ClampArt is pleased to announce “Lori Nix/Kathleen Gerber | Empire.” Though Nix and Gerber have been working collaboratively for over sixteen years, this is the first exhibition at ClampArt to credit both artists equally for their imagery.

From 2005-2013 Nix and Gerber worked meticulously on their series entitled “The City,” which largely pictured apocalyptic interiors. For their new work they have moved “outdoors” depicting what remains of extensive landscapes and cityscapes after mysterious, unexplained catastrophic events. They write: Landscapes are more than a visual record of an environment. They also capture the emotional, sometimes spiritual, essence of a place. ‘Empire’ presents a world transformed by climate uncertainty and a shifting social order as it stumbles towards a new kind of frontier. These places are eerily beautiful but also unsettling in their stillness and silence. Long ago man entered the landscape and forced nature to his will. Once grand and emblematic of strength and prosperity, these landscapes now appear abused and in decay, and it is uncertain how they will continue to (d)evolve.

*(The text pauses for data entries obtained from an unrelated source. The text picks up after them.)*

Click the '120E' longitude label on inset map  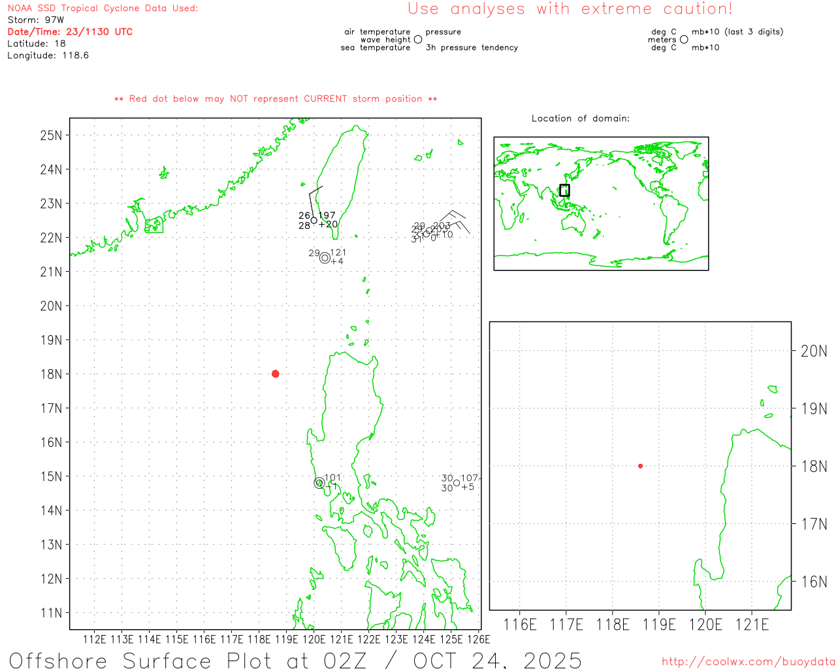pyautogui.click(x=705, y=625)
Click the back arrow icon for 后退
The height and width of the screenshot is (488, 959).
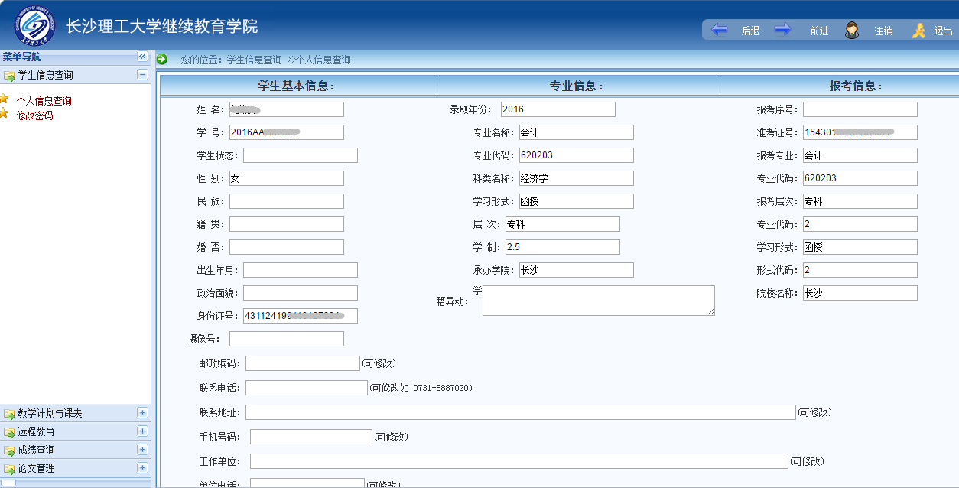click(x=719, y=30)
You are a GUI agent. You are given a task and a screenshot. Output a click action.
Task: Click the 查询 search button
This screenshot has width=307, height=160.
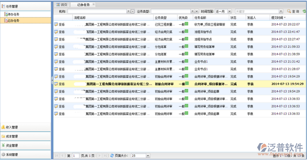(x=293, y=12)
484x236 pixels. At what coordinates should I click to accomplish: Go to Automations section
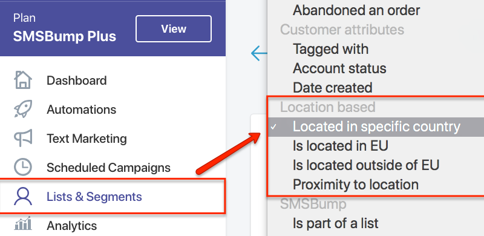tap(82, 110)
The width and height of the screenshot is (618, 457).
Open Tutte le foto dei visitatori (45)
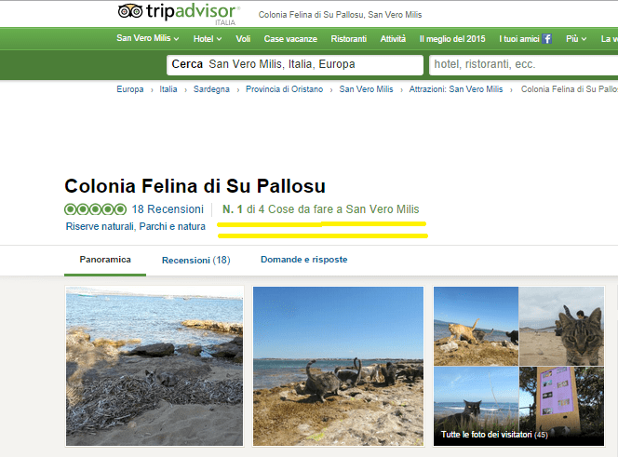(493, 435)
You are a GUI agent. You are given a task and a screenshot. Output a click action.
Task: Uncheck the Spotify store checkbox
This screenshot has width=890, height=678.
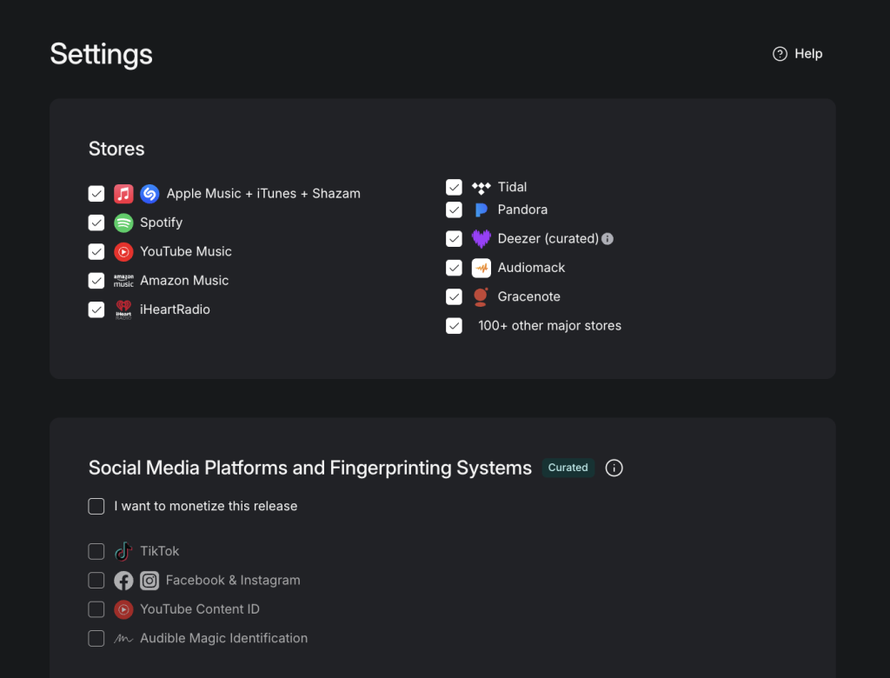click(x=96, y=223)
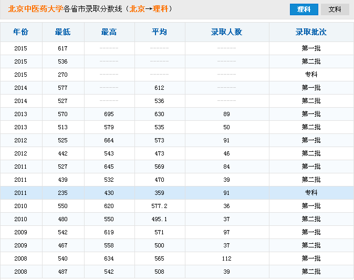Image resolution: width=354 pixels, height=280 pixels.
Task: Select the 487 lowest score cell
Action: point(63,272)
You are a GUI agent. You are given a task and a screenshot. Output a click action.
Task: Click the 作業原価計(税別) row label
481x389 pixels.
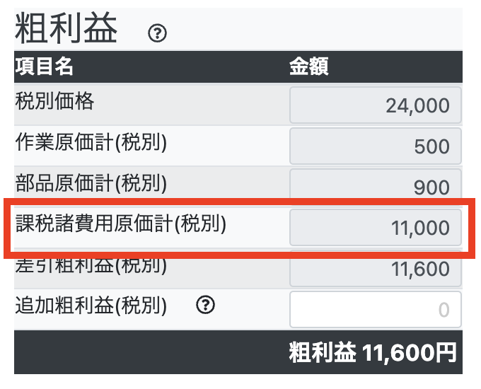[91, 143]
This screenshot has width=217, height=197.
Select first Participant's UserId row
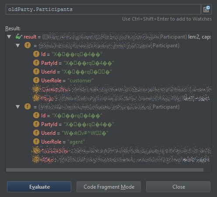coord(109,72)
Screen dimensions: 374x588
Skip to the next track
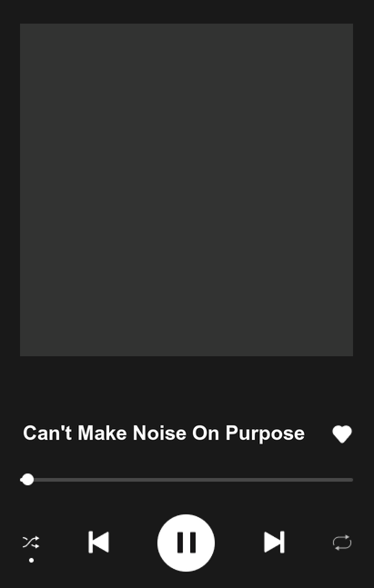tap(274, 542)
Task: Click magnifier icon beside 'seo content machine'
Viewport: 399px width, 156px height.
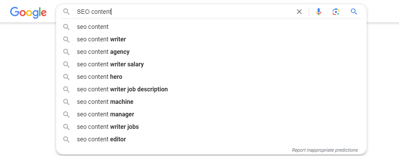Action: coord(67,102)
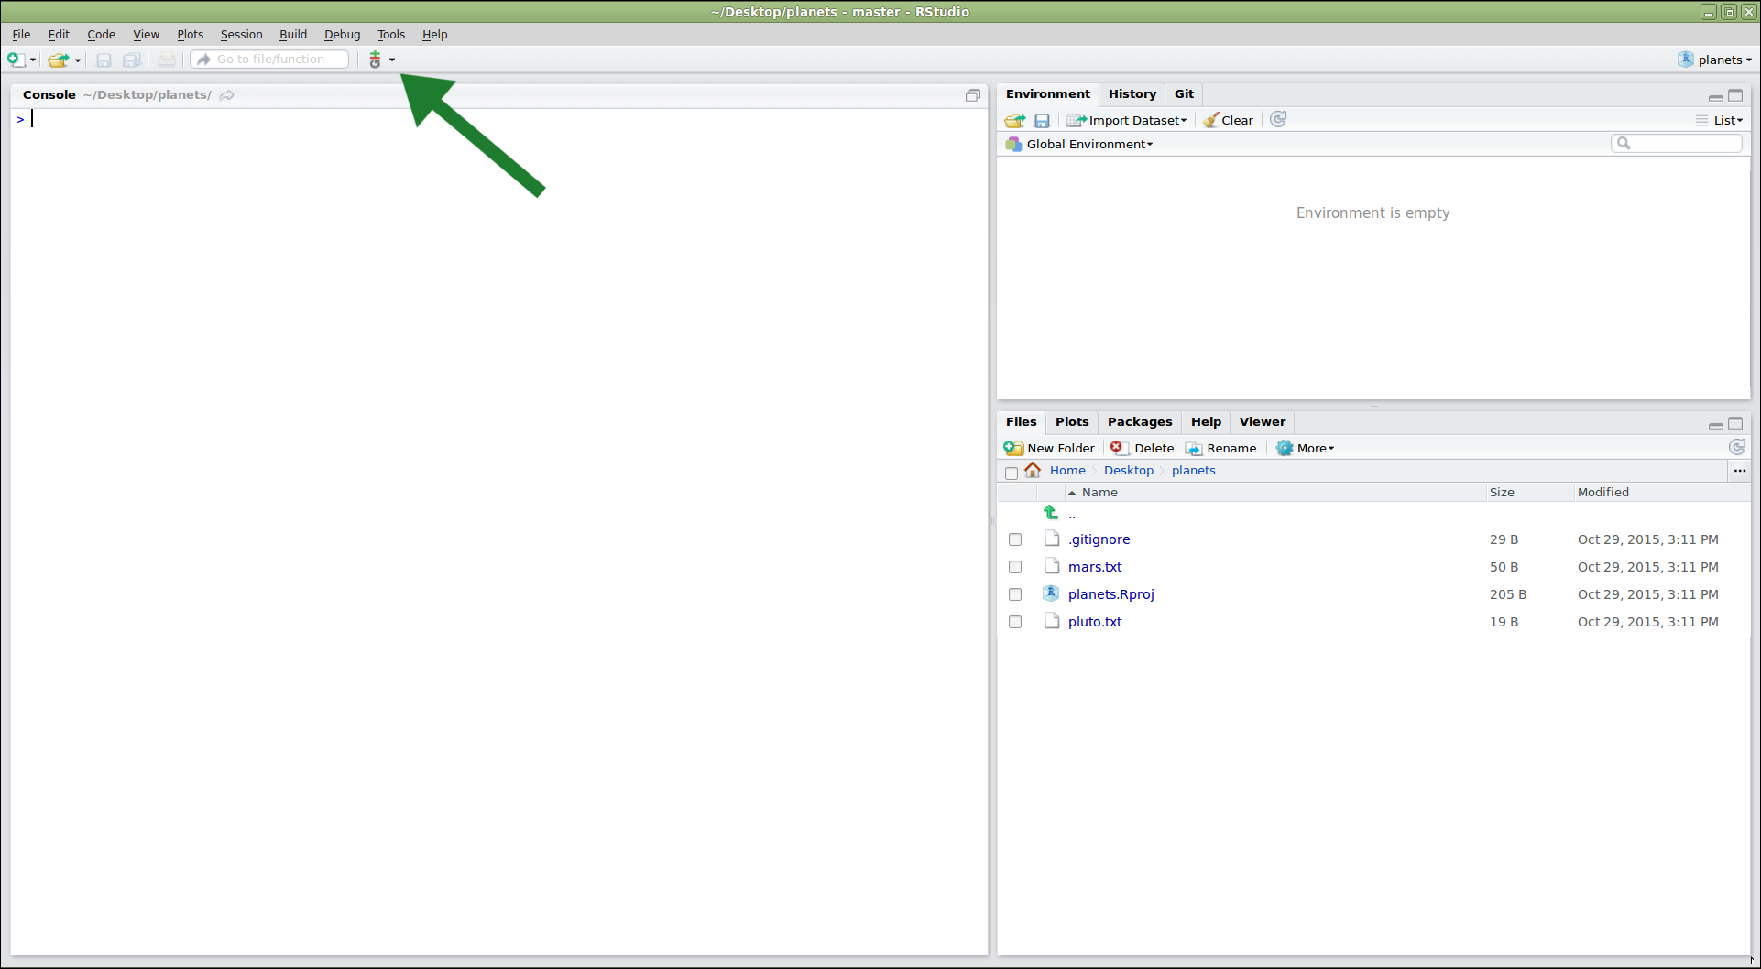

In order to create their disastrous scenarios, Nix and Gerber painstakingly construct intricate dioramas in their Brooklyn studio which are then carefully lighted and photographed. The obsessive process requires patience and precision and is particularly slow-going, with only a few artworks produced each year. The nine large-scale photographic prints in this exhibition represent four years of work.

Lori Nix and Kathleen Gerber are both originally from the American Midwest. Their miniature fake landscapes and interiors reflect a love of science fiction and dystopian entertainment (think “Blade Runner,” “Planet of the Apes,” “Logan’s Run”), an appreciation for great architecture, and an affinity with the Sublime painters of the Hudson River School. Their images of faux landscapes and gritty urban interiors have gained wide acclaim in both the U.S. and Europe, and Nix is a 2014 Guggenheim Fellow in photography. Their work is represented in the permanent collections of the Smithsonian American Art Museum, Washington, DC; Museum of Fine Arts, Houston, Texas; George Eastman House, Rochester, New York; Worcester Art Museum, Worcester, Massachusetts; Spencer Museum of Art, University of Kansas, Lawrence, Kansas; Harvard Business School, Harvard University, Cambridge, Massachusetts; Nerman Museum of Contemporary Art, Overland Park, Kansas; Middlebury College Museum of Art, Middlebury, Vermont; El Paso Museum of Art, El Paso, Texas; deCordova Sculpture Park and Museum, Lincoln, Massachusetts; Girls’ Club Collection, Fort Lauderdale, Florida; Henry Art Gallery, University of Washington, Seattle, Washington; University of Maine Museum of Art, Bangor, Maine; Chase Manhattan Bank, New York City; Progressive Insurance, Cleveland, Ohio; Dow Jones & Company, New York City; Fidelity Insurance, Chicago, Illinois; Wellington Management, Boston, Massachusetts; Microsoft, Seattle, Washington; and the HBC Global Art Collection, New York City; among many others.